Saved data entries
══════════
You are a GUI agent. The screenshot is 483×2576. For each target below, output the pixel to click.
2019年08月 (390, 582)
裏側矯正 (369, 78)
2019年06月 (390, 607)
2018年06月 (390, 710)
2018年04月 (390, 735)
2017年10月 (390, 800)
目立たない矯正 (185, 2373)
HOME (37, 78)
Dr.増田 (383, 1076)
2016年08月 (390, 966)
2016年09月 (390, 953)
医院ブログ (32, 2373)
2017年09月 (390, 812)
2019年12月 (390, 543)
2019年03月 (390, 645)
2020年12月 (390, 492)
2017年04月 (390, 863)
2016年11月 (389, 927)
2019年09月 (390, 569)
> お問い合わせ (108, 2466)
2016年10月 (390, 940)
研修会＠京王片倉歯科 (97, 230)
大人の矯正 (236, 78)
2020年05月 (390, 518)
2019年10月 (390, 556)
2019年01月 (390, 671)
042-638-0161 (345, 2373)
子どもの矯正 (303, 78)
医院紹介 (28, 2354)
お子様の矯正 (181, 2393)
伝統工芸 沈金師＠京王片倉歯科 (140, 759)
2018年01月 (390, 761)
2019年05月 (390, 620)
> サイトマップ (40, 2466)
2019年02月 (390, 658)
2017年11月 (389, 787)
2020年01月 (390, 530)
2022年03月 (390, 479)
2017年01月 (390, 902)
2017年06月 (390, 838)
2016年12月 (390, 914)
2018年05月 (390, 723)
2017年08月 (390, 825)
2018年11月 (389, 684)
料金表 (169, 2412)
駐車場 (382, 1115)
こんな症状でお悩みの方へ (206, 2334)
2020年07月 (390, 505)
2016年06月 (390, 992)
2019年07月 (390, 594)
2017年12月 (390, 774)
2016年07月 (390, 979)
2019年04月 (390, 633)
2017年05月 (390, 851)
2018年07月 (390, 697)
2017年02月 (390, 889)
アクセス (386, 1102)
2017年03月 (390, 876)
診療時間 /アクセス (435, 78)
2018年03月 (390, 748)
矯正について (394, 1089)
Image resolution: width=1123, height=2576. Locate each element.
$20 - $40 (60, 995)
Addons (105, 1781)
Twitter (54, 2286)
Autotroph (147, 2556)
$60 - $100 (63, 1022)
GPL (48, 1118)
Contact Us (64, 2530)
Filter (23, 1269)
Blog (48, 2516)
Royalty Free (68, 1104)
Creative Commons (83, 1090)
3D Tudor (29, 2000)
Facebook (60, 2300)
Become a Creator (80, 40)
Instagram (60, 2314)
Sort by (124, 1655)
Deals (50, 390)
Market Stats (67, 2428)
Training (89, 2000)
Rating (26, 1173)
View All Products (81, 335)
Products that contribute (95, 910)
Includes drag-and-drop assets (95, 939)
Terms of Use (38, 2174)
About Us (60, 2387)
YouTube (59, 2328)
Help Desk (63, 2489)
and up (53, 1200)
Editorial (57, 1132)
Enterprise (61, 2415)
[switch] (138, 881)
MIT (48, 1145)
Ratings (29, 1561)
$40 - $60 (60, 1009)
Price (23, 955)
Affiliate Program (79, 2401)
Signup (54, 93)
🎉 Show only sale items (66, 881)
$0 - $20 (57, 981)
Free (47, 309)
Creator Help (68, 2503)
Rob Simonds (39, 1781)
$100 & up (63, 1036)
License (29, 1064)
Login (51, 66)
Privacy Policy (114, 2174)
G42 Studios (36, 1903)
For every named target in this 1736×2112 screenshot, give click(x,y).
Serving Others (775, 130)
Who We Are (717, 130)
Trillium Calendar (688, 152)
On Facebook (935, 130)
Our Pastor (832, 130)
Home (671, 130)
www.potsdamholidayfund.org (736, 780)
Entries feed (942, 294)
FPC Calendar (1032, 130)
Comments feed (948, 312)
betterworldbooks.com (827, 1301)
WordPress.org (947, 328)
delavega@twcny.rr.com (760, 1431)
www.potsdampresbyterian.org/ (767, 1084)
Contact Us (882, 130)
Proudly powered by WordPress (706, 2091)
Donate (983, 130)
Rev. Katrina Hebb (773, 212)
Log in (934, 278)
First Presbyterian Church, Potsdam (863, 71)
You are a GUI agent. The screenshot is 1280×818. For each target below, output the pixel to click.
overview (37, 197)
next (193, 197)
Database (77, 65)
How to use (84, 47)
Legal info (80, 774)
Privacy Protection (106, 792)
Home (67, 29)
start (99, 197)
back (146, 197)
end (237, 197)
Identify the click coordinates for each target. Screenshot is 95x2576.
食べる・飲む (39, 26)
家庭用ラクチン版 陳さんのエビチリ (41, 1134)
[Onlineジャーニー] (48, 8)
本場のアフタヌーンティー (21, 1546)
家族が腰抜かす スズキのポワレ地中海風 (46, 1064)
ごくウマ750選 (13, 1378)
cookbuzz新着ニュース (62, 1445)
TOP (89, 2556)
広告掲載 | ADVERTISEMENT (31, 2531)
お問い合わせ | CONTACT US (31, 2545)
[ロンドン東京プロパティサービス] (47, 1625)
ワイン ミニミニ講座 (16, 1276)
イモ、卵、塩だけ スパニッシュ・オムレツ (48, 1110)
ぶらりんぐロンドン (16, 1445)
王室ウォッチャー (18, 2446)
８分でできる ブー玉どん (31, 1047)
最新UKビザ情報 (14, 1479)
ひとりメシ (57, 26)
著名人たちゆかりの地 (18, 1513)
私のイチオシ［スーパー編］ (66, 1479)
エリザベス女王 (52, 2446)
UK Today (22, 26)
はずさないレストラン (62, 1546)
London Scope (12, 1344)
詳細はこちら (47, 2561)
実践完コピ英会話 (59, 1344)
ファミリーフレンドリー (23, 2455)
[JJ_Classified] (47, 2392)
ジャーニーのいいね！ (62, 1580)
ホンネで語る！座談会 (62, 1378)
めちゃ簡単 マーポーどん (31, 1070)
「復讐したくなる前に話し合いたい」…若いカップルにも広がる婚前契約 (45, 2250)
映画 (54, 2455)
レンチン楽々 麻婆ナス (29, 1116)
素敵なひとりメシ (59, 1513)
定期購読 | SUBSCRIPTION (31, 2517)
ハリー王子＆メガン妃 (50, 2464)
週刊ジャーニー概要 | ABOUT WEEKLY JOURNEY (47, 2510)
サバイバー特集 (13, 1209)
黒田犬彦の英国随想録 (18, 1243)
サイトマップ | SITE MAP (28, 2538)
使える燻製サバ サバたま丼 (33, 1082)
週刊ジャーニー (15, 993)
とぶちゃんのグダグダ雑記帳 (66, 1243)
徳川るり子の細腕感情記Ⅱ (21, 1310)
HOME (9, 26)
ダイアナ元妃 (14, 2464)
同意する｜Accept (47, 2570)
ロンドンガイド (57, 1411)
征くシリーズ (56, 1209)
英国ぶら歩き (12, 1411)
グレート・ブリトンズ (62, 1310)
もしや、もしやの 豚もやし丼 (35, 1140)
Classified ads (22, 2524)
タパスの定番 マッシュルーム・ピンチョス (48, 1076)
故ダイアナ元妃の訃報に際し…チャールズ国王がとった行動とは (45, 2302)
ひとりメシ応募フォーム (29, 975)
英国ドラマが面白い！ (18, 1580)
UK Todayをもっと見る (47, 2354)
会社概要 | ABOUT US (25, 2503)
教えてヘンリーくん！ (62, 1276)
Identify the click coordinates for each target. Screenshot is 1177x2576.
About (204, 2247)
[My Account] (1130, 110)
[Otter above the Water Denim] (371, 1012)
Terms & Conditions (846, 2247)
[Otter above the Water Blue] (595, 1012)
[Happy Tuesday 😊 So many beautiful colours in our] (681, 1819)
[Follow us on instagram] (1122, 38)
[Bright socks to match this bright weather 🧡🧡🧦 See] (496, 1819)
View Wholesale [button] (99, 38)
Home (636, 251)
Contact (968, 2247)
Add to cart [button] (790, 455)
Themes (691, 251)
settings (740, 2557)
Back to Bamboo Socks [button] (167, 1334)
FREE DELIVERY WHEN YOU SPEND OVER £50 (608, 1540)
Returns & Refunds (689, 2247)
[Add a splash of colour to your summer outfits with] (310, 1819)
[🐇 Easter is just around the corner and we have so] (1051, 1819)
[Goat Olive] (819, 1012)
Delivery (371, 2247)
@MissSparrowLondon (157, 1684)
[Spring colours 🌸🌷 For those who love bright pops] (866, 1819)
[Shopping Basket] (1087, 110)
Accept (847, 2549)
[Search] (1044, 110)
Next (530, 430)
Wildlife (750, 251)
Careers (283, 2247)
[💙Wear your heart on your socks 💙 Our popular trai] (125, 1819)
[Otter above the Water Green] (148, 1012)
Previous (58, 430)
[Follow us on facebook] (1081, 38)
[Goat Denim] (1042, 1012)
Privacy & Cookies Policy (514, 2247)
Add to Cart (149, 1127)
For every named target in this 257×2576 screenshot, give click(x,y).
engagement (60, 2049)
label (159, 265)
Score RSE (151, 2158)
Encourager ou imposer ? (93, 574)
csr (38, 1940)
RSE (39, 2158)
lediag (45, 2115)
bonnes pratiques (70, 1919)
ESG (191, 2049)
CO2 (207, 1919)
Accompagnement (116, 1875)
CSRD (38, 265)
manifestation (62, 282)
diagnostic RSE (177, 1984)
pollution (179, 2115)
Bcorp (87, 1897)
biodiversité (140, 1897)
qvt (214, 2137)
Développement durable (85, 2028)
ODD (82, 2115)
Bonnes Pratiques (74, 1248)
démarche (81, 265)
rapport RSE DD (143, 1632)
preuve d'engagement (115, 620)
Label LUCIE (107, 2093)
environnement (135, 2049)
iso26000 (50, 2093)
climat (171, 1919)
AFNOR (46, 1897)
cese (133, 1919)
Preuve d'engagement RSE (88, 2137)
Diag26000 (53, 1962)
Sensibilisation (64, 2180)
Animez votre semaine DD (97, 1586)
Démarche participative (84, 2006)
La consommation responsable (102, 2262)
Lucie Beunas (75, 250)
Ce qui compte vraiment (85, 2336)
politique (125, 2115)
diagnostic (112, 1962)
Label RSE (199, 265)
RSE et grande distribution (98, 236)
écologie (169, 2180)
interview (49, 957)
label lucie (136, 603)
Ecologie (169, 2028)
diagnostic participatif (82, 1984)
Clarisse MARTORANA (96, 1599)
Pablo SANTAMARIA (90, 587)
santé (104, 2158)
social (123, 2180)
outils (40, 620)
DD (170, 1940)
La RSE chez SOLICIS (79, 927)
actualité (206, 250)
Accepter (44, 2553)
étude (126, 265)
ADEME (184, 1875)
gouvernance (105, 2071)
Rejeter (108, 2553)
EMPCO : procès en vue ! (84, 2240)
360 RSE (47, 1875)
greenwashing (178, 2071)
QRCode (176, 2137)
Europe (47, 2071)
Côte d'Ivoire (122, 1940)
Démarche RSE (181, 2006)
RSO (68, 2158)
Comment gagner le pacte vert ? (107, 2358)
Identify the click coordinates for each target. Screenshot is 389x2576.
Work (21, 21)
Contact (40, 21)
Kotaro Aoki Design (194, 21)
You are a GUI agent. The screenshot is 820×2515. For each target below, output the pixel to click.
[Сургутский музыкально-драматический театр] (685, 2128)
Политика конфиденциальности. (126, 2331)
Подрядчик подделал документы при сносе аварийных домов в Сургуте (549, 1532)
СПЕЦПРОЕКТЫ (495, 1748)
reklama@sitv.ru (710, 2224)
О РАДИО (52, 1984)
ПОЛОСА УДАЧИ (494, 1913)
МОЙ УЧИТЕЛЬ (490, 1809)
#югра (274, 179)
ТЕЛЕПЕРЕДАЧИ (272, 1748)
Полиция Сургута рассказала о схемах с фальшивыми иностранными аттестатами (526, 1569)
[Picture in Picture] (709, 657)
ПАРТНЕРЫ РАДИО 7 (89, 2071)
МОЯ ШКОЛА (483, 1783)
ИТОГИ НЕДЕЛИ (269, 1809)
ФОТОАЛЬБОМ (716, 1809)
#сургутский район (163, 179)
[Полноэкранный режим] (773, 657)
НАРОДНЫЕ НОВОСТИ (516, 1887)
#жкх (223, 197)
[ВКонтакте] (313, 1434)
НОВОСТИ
══════════
## Exercise
Take the line containing "diagnostic (112, 1962)" as the start and the last line of the data as the end, and reproduce that range exactly.

## Answer space
diagnostic (112, 1962)
Label RSE (199, 265)
RSE et grande distribution (98, 236)
écologie (169, 2180)
interview (49, 957)
label lucie (136, 603)
Ecologie (169, 2028)
diagnostic participatif (82, 1984)
Clarisse MARTORANA (96, 1599)
Pablo SANTAMARIA (90, 587)
santé (104, 2158)
social (123, 2180)
outils (40, 620)
DD (170, 1940)
La RSE chez SOLICIS (79, 927)
actualité (206, 250)
Accepter (44, 2553)
étude (126, 265)
ADEME (184, 1875)
gouvernance (105, 2071)
Rejeter (108, 2553)
EMPCO : procès en vue ! (84, 2240)
360 RSE (47, 1875)
greenwashing (178, 2071)
QRCode (176, 2137)
Europe (47, 2071)
Côte d'Ivoire (122, 1940)
Démarche RSE (181, 2006)
RSO (68, 2158)
Comment gagner le pacte vert ? (107, 2358)
Identify the click coordinates for each target. Screenshot is 389x2576.
Work (21, 21)
Contact (40, 21)
Kotaro Aoki Design (194, 21)
You are a GUI agent. The screenshot is 820×2515. For each target below, output the pixel to click.
[Сургутский музыкально-драматический театр] (685, 2128)
Политика конфиденциальности. (126, 2331)
Подрядчик подделал документы при сносе аварийных домов в Сургуте (549, 1532)
СПЕЦПРОЕКТЫ (495, 1748)
reklama@sitv.ru (710, 2224)
О РАДИО (52, 1984)
ПОЛОСА УДАЧИ (494, 1913)
МОЙ УЧИТЕЛЬ (490, 1809)
#югра (274, 179)
ТЕЛЕПЕРЕДАЧИ (272, 1748)
Полиция Сургута рассказала о схемах с фальшивыми иностранными аттестатами (526, 1569)
[Picture in Picture] (709, 657)
ПАРТНЕРЫ РАДИО 7 (89, 2071)
МОЯ ШКОЛА (483, 1783)
ИТОГИ НЕДЕЛИ (269, 1809)
ФОТОАЛЬБОМ (716, 1809)
#сургутский район (163, 179)
[Полноэкранный режим] (773, 657)
НАРОДНЫЕ НОВОСТИ (516, 1887)
#жкх (223, 197)
[ВКонтакте] (313, 1434)
НОВОСТИ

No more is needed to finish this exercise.